Start of GIVEN RECORDS

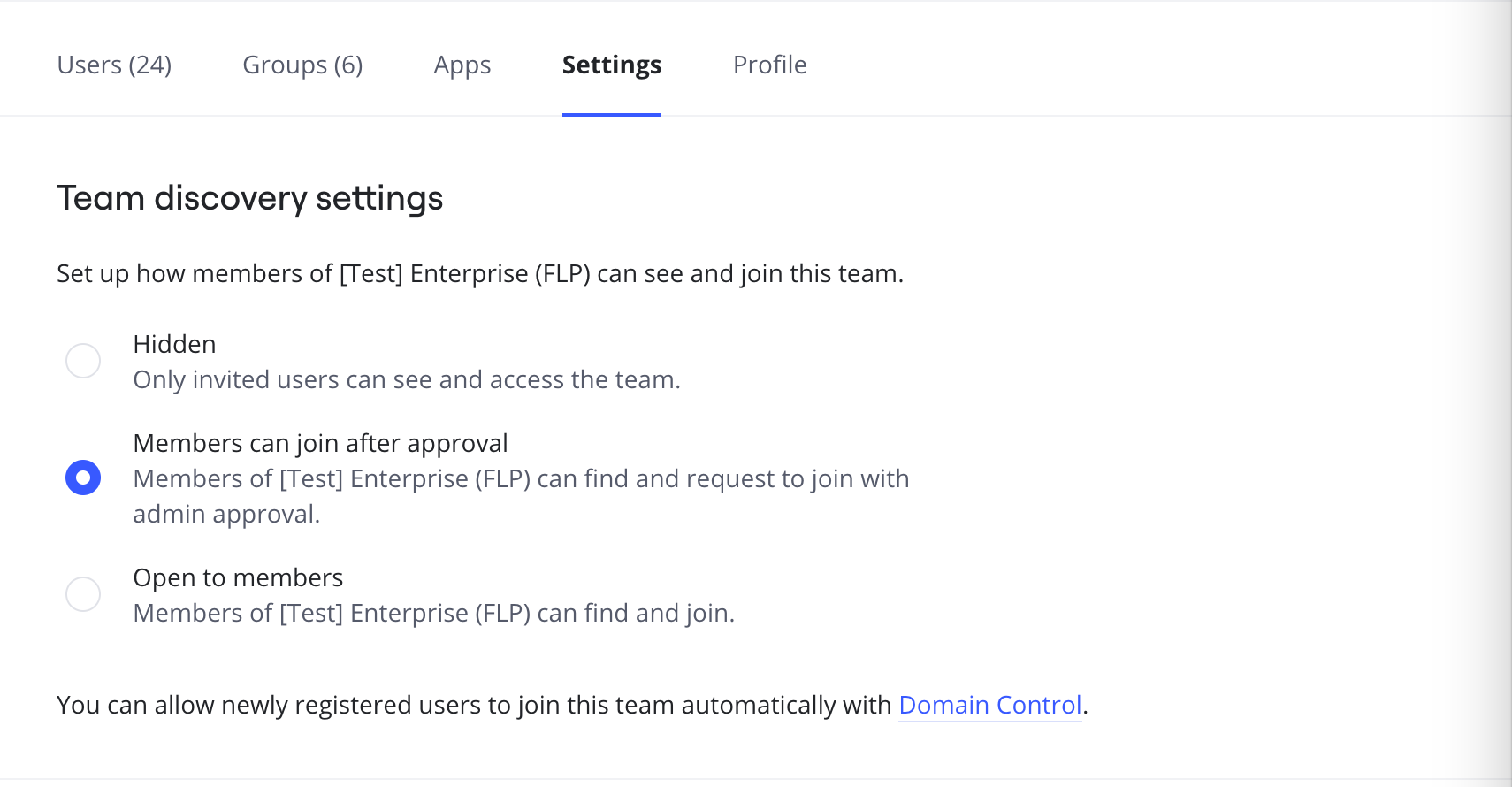Image resolution: width=1512 pixels, height=787 pixels.
Task: Open the Profile tab
Action: pos(769,65)
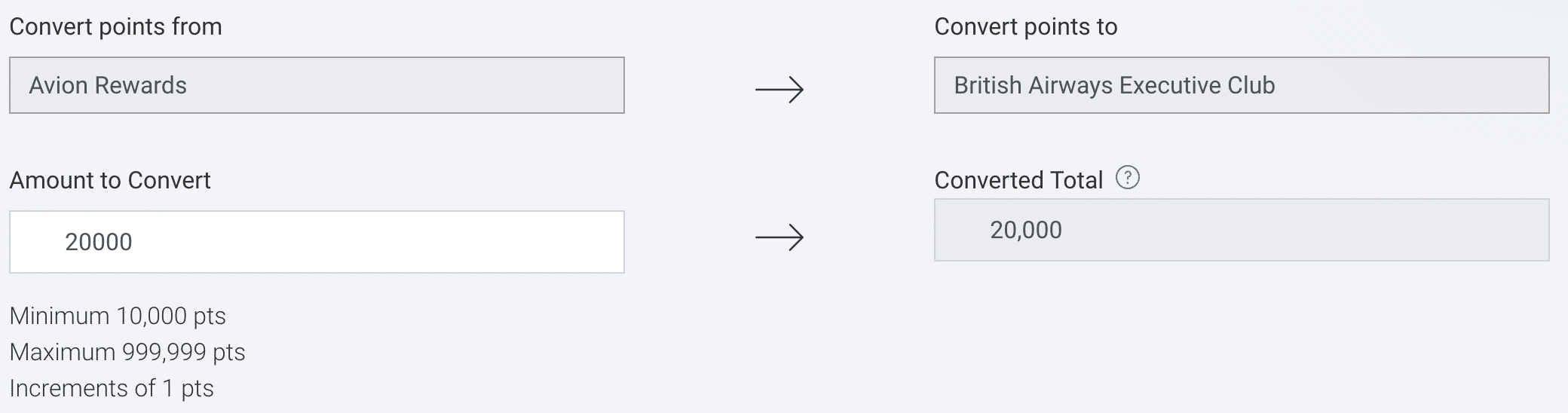Viewport: 1568px width, 413px height.
Task: Click the "Amount to Convert" label
Action: coord(110,181)
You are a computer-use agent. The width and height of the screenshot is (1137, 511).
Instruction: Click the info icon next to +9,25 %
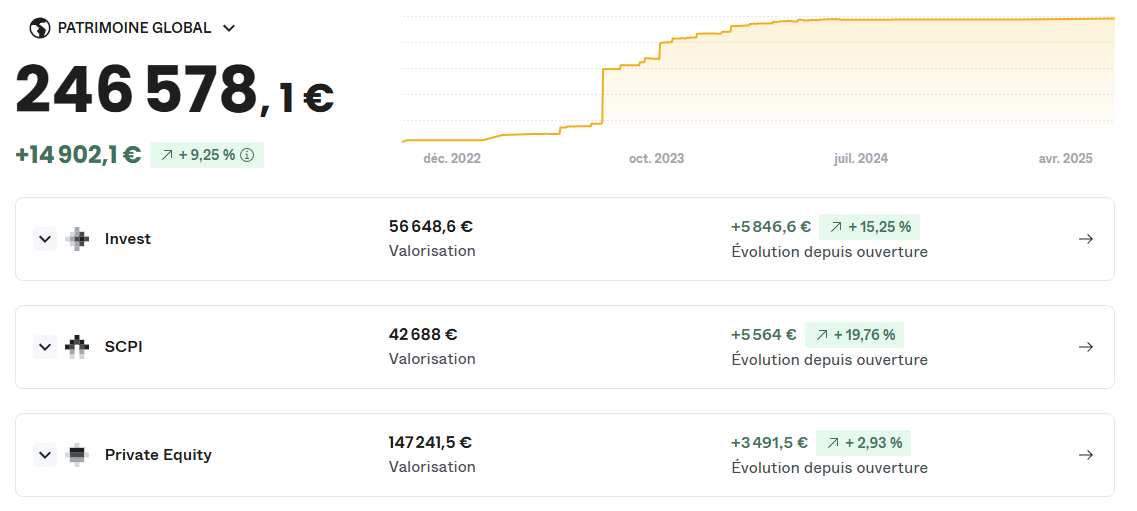tap(247, 155)
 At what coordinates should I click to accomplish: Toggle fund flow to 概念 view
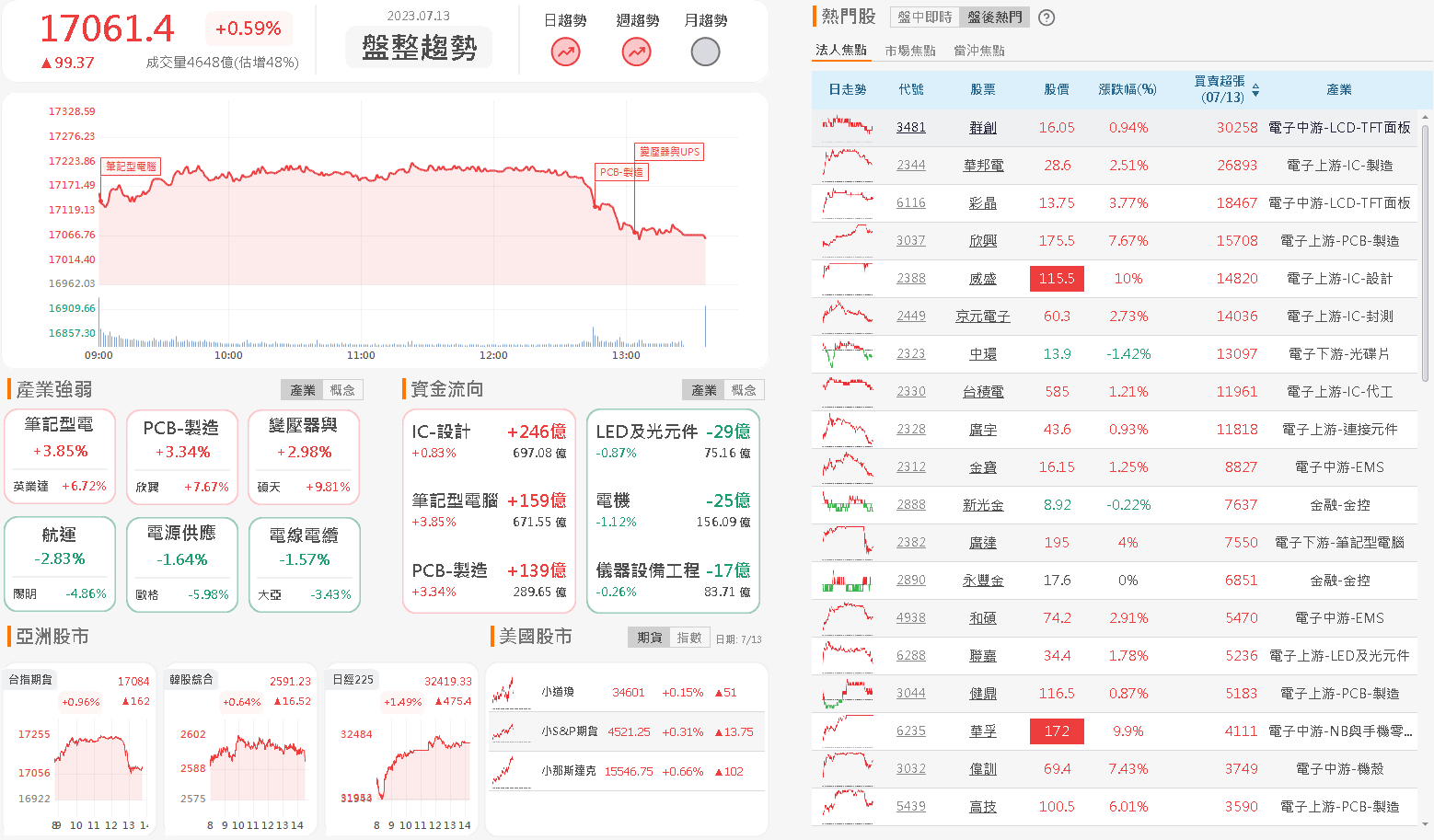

End of GIVEN RECORDS

== ACTIVITY ==
Every line from the one containing "Instruction: Click the" to the end of the material above is to be returned exactly, with the pictures left out.

== EXPECTED ANSWER ==
Instruction: Click the info icon next to +9,25 %
tap(247, 155)
 At what coordinates should I click to accomplish: Toggle fund flow to 概念 view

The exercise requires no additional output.